Était-ce un roi mage, un satrape assyrien, un fabuleux rajah ? Troublant problème.

Le trône d’où rayonnait sa splendeur dominait un char que traînaient des chevaux caparaçonnés de pourpre. Derrière lui, deux guerriers, porteurs d’armures étincelantes, lançaient dans de longues trompettes d’argent des appels sonores et mystérieux.

Une foule admirative, à chaque instant plus dense, l’enveloppa bientôt. Soudain il fit un geste, les trompettes se turent et un silence anxieux s’étendit.

Alors, se soulevant avec une royale nonchalance, le mage éclatant haranga la multitude. Elle écoutait, attentive, respectueuse et charmée.

Ce qu’il disait ? J’étais trop loin pour bien l’entendre et compris seulement que ce puissant personnage venait des contrées lointaines, où régnait jadis la reine de Saba, pour donner aux hommes, en échange de sommes minimes, des boîtes magiques contenant une poudre merveilleuse capable de guérir tous les maux et d’assurer le bonheur.

Il se tut, les trompettes répétèrent leurs appels et la foule éblouie se précipita pour acheter les miraculeuses boîtes. Je l’aurais bien volontiers imitée, mais hélas, ma famille, désireuse de m’inculquer le mépris des richesses, et de m’éviter, disait-elle, le sort de Sardanapale, laissait mes poches totalement vides.

Plus amers encore furent mes regrets lorsque j’appris les cures prodigieuses accomplies par la magique poudre. Sans doute, le pharmacien du lieu, homme jaune, sec et sévère, prétendit que les boîtes contenaient uniquement du sucre. Mais, que pouvaient valoir, je vous prie, les dires de ce boutiquier jaloux contre les affirmations d’un mage couvert d’or, derrière lequel d’imposants guerriers sonnaient du buccin ?

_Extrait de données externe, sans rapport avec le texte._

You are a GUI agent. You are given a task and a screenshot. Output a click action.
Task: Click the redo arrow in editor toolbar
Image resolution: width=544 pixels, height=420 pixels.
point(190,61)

Tout s’efface cependant, les joies toujours, les amertumes quelquefois. Les années descendirent leur rapide spirale, estompant un peu le souvenir du magicien dont l’apparition imposante avait enchanté ma vie d’enfant.

J’acquis les connaissances inutiles du collège et parmi elles la logique, d’après laquelle, assuraient mes maîtres, se forment nos croyances et se dirigent nos actions.